I find a babysitter, go downtown. We've sent a crew, I'm covering the county.
I miss my son.

The parents are on scene, no, now they've gone to get their dog in case he can help trace her scent. It was a school trip, playing some sort of hide and seek game in the forest with middle schoolers(which just makes it reason #3,219 why I'm homeschooling). It's getting dark. It's getting cold. She's 11, and not dressed for the weather. Cut off shorts and a t-shirt, and the sun has set and the October night air has rolled in. It's cold even for the rescuers.

We're busy downtown; high fevers, cuts, drunks, the usual. We're thinking about the crews up at the search scene, preparing for all night. I call my mom and tell her she may have the baby all night, because if the search continues through I will be sent up there, and my husband won't be home from work until 3 am. It's getting darker, and colder. I think about the parents, about my son, about how I would be. I would be needed sedation, to be honest. I think about looking at a member of the dive team, knowing he was going down in the pond, looking for my child's body.
This makes me sick, and I can't think about it anymore.

My pager vibrates while we're on the way back. They're calling for mutual aid from my fire department, requesting 4 personnel and our 6x6. They request that they all wear yellow or orange coats or vests to stay reflective. I think of my golden retriever at home, and remember that we need to train him to search for my son by scent. It's on our to do list, but my four month old isn't particularly mobile yet, so I don't think about it too often.

And then everyone is turned back. She's been found, 7 hours missing, in some of the heaviest brush in the forest. She walked for hours once she realized she was lost, hours and hours, kept walking in circles. Finally she sat down and waited, curled up into a ball to stay warm. I remember that I should teach Josh what to do in case he is lost(stay where you are. Sit down, and wait. Yell so we can hear you. If you get cold, here is how to create a shelter. Mommy and Daddy will find you, just stay where you are. Don't be afraid if someone comes that you don't know, this time you can go with them. They will tell you that they've been looking for you, and what fire department they are with. Mommy will be waiting for you back at the command trailer, because they will probably not let Mommy search for you. And if you are hurt, Mommy will be in the back of the ambulance with you, and will probably tell the paramedic what to do).

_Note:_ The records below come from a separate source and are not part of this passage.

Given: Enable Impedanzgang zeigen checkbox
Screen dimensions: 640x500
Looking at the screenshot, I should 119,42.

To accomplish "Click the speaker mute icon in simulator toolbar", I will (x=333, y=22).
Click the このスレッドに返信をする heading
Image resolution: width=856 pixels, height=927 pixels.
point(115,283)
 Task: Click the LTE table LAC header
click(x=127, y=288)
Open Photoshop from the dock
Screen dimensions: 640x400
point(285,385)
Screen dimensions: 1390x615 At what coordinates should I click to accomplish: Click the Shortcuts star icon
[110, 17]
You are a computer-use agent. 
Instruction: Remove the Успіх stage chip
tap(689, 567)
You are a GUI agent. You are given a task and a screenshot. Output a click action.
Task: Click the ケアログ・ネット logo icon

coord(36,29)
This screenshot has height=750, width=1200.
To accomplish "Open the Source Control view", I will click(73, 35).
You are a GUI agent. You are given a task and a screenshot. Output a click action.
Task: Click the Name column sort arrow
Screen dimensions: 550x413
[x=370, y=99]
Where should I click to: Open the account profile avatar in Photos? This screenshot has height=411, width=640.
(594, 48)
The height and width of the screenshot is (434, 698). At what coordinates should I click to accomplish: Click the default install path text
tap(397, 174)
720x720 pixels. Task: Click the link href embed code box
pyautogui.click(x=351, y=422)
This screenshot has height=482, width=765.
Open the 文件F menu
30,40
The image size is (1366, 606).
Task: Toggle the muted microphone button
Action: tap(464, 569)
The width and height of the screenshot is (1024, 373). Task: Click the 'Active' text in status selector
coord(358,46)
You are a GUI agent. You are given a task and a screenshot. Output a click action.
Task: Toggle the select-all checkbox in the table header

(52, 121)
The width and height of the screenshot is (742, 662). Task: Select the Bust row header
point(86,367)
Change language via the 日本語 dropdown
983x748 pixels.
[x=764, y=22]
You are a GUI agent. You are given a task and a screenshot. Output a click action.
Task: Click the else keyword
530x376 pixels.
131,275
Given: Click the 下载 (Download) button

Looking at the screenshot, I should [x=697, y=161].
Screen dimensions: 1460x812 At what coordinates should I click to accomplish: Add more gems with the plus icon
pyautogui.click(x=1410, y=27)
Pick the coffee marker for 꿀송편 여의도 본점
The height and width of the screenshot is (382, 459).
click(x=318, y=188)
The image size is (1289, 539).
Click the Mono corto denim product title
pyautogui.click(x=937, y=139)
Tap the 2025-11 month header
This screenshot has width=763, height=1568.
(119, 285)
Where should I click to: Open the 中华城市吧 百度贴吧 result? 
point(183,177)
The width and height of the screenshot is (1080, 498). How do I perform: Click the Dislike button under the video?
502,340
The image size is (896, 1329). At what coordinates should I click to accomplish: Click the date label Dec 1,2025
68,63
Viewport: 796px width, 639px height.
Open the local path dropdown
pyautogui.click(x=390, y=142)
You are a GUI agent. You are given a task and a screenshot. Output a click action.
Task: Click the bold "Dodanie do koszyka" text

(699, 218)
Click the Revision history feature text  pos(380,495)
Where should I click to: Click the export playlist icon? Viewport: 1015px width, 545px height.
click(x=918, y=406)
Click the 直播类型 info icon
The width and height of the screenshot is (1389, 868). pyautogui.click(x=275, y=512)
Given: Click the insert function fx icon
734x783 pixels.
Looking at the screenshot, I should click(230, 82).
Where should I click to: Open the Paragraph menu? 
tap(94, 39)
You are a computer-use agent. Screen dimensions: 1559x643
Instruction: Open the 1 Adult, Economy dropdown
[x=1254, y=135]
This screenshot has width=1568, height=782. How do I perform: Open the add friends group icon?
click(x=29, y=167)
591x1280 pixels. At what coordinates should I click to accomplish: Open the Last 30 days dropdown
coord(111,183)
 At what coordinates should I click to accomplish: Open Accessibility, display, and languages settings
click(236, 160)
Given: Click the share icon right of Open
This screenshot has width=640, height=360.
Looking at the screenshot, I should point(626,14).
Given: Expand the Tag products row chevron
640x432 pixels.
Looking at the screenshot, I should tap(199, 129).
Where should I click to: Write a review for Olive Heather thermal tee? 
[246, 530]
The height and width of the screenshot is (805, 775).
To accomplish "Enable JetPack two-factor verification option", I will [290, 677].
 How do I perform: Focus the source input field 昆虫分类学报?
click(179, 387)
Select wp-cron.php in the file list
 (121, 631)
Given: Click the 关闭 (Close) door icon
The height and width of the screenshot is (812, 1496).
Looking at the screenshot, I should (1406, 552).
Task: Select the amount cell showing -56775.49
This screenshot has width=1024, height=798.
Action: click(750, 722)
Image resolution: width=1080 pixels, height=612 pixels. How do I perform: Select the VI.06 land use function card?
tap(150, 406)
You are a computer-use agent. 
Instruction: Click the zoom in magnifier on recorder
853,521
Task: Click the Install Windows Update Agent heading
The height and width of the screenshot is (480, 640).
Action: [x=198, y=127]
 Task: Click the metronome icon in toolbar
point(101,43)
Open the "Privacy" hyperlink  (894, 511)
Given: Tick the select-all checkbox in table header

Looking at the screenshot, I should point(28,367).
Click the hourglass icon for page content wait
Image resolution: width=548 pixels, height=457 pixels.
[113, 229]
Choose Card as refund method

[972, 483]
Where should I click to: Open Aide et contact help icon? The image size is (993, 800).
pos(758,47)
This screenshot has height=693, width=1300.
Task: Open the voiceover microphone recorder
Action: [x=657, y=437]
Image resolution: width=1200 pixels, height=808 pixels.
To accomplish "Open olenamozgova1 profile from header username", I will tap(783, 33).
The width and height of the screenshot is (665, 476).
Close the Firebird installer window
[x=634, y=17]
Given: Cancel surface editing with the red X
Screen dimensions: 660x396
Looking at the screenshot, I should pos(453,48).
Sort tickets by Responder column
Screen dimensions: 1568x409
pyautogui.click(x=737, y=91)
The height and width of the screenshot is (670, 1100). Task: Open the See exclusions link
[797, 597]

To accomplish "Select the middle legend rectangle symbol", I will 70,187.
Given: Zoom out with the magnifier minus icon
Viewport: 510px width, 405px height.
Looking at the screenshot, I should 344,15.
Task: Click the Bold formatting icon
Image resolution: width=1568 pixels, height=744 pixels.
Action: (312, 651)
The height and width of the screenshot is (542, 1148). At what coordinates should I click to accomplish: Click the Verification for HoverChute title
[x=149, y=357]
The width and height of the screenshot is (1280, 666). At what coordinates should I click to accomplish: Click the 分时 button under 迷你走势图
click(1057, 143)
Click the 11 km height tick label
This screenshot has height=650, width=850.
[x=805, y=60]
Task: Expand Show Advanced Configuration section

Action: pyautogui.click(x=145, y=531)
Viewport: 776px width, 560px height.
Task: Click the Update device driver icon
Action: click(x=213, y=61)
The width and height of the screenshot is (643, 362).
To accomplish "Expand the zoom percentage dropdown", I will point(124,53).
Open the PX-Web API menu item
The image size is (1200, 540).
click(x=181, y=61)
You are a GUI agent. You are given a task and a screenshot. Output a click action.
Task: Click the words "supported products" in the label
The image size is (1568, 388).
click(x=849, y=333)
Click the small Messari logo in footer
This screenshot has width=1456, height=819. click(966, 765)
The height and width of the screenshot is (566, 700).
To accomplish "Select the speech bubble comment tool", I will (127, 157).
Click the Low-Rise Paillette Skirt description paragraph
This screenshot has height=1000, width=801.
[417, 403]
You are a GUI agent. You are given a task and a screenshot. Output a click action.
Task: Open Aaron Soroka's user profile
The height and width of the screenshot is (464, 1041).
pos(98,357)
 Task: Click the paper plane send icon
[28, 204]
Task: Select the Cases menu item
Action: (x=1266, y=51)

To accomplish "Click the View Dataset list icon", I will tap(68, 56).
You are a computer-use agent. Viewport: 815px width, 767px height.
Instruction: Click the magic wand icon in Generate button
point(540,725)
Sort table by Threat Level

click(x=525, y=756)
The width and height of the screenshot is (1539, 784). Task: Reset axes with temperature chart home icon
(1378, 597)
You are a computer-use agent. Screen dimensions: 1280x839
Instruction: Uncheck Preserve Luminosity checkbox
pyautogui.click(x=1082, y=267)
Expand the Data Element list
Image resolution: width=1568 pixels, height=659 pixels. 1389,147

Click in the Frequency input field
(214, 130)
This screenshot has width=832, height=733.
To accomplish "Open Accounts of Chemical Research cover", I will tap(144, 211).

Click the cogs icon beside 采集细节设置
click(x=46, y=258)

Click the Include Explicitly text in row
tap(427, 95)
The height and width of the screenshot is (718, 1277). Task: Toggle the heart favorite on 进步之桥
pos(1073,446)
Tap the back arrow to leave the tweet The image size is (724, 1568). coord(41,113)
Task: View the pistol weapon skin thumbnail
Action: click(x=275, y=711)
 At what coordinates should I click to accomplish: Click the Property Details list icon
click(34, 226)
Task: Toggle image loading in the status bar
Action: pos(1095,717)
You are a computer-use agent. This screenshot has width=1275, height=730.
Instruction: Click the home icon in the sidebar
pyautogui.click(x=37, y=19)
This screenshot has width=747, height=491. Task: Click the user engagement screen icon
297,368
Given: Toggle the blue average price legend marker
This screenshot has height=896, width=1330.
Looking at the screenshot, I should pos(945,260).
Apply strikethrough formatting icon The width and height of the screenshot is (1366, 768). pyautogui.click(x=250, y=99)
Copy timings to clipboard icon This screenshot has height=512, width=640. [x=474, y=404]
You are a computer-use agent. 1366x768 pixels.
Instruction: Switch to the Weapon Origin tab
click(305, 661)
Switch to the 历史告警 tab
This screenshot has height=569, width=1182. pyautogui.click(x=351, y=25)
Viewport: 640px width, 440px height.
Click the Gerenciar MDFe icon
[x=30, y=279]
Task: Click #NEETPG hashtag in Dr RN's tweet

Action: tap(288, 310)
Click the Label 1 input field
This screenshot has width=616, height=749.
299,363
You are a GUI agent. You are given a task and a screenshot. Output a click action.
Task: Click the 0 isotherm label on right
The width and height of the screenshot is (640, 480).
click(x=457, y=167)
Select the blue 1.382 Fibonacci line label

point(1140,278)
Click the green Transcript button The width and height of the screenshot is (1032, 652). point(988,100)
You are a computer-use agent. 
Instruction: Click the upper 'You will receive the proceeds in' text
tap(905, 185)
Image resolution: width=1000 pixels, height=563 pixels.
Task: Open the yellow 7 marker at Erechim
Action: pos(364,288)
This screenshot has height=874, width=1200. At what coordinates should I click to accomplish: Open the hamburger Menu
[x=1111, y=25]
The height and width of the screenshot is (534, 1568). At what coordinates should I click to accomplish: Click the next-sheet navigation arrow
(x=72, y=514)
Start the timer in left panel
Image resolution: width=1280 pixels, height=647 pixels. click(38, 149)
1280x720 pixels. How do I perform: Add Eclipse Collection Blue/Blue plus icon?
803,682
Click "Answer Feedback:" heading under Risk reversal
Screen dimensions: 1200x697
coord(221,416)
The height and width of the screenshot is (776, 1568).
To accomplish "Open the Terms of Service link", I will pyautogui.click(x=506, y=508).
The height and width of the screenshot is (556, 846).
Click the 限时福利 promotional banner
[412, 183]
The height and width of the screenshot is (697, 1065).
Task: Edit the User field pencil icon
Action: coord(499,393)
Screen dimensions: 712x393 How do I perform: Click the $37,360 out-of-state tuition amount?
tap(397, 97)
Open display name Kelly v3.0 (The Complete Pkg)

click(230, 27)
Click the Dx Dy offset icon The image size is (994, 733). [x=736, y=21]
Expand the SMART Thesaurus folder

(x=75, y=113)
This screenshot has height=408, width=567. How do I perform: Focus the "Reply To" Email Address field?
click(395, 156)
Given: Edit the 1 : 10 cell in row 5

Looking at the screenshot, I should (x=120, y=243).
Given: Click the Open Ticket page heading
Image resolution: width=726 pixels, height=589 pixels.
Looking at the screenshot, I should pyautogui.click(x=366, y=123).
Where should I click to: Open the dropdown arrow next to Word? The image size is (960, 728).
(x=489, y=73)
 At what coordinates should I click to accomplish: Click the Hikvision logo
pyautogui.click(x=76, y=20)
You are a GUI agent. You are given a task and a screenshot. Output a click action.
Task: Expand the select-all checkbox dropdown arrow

I think of all the things that I need to teach Josh, and I wonder how I will ever remember them all. And I think about that other mother, and, about midnight when the other paramedic comes back to cover the county, I slip out of work and head to my mom's. Usually I let Josh sleep there overnight when we both get out late, but tonight...tonight I need to hold my son in my arms. I need to feel his soft baby hair, and kiss his tiny baby lips.
I need my son with me this night. To memorize his little features, to kiss them all one by one, and to whisper I love you.